La seconda parte del protocollo contiene una serie importantissima di provvedimenti a tutela dei diritti dei lavoratori, come l'aumento dell'indennità di disoccupazione, proprio per intervenire in questi momenti, non solo in termini di tempo, ma anche in termini di compenso economico vero e proprio (abbiamo aumentato l'indennità di disoccupazione come concetto economico); vi sono inoltre alcune norme rivolte principalmente ai giovani, come la possibilità di riscattare a condizioni vantaggiosissime il corso di laurea, in modo da consentire agli stessi di avere una pensione più alta, sicuramente confrontabile e paragonabile a quella che hanno avuto i loro genitori, al di là di quello che oggi, altrimenti, le norme in vigore avrebbero consentito.
Crediamo che tutte queste scelte siano state importantissime e fondamentali, che abbiano qualificato in modo straordinario l'azione politica e sociale di questo Governo.
Come non cogliere il rilievo di questo passaggio! Come non cogliere la straordinarietà dell'azione e dell'accordo che qui oggi siamo chiamati a ratificare, anche perché questo provvedimento non è isolato, ma va a completamento di un insieme di provvedimenti adottati dal Governo in questo anno e mezzo che hanno avuto tutti lo stesso obiettivo, lo stesso elemento di distinzione: intervenire in ogni forma, in ogni modo, nei limiti delle risorse disponibili per questo Governo, a favore dei ceti più disagiati di questo Paese.
Questo Governo ha già aumentato le pensioni minime e ha previsto misure a favore della stabilizzazione di chi, ormai da anni, svolgeva un lavoro precario nella pubblica amministrazione, talora anche in forme elusive, se non in palese violazione, delle norme di legge, assieme a provvedimenti che hanno complessivamente reso più forte e più importante lo Stato sociale di questo Paese.

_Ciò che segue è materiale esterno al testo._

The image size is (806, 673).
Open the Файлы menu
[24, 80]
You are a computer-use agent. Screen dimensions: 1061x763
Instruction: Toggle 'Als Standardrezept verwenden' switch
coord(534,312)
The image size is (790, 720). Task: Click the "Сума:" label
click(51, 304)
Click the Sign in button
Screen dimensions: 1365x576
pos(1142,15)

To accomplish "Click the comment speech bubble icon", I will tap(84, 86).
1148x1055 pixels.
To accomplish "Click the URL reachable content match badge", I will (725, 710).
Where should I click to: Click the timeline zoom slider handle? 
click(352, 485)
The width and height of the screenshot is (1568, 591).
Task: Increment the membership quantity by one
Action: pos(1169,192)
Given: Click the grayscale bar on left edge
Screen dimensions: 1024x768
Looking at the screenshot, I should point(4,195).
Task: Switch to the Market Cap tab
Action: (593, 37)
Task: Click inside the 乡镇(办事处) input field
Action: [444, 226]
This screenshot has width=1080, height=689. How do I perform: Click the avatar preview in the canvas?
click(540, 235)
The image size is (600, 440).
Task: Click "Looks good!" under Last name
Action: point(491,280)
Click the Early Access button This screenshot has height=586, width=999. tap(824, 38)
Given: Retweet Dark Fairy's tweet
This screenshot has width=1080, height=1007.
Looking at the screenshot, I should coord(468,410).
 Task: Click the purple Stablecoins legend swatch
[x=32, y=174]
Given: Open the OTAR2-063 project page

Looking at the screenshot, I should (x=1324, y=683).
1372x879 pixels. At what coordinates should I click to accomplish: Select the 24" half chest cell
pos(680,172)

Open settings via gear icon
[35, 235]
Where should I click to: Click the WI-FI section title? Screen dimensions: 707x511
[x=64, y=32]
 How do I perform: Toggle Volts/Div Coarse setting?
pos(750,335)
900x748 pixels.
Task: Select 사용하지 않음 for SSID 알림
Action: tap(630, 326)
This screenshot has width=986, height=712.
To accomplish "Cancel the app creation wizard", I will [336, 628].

Come non menzionare il fatto - importantissimo per creare una distinzione vera, reale e sostanziale tra lavoro più flessibile e quel precariato che dobbiamo in ogni modo evitare - che vi è una norma contenuta in questo provvedimento per cui ormai non sarà più possibile assumere a tempo determinato per un periodo superiore ai tre anni e che anche se questi tre anni sono prestati a intermittenza, non di seguito, comunque al termine di questo periodo ne deriverà un'assunzione a tempo indeterminato?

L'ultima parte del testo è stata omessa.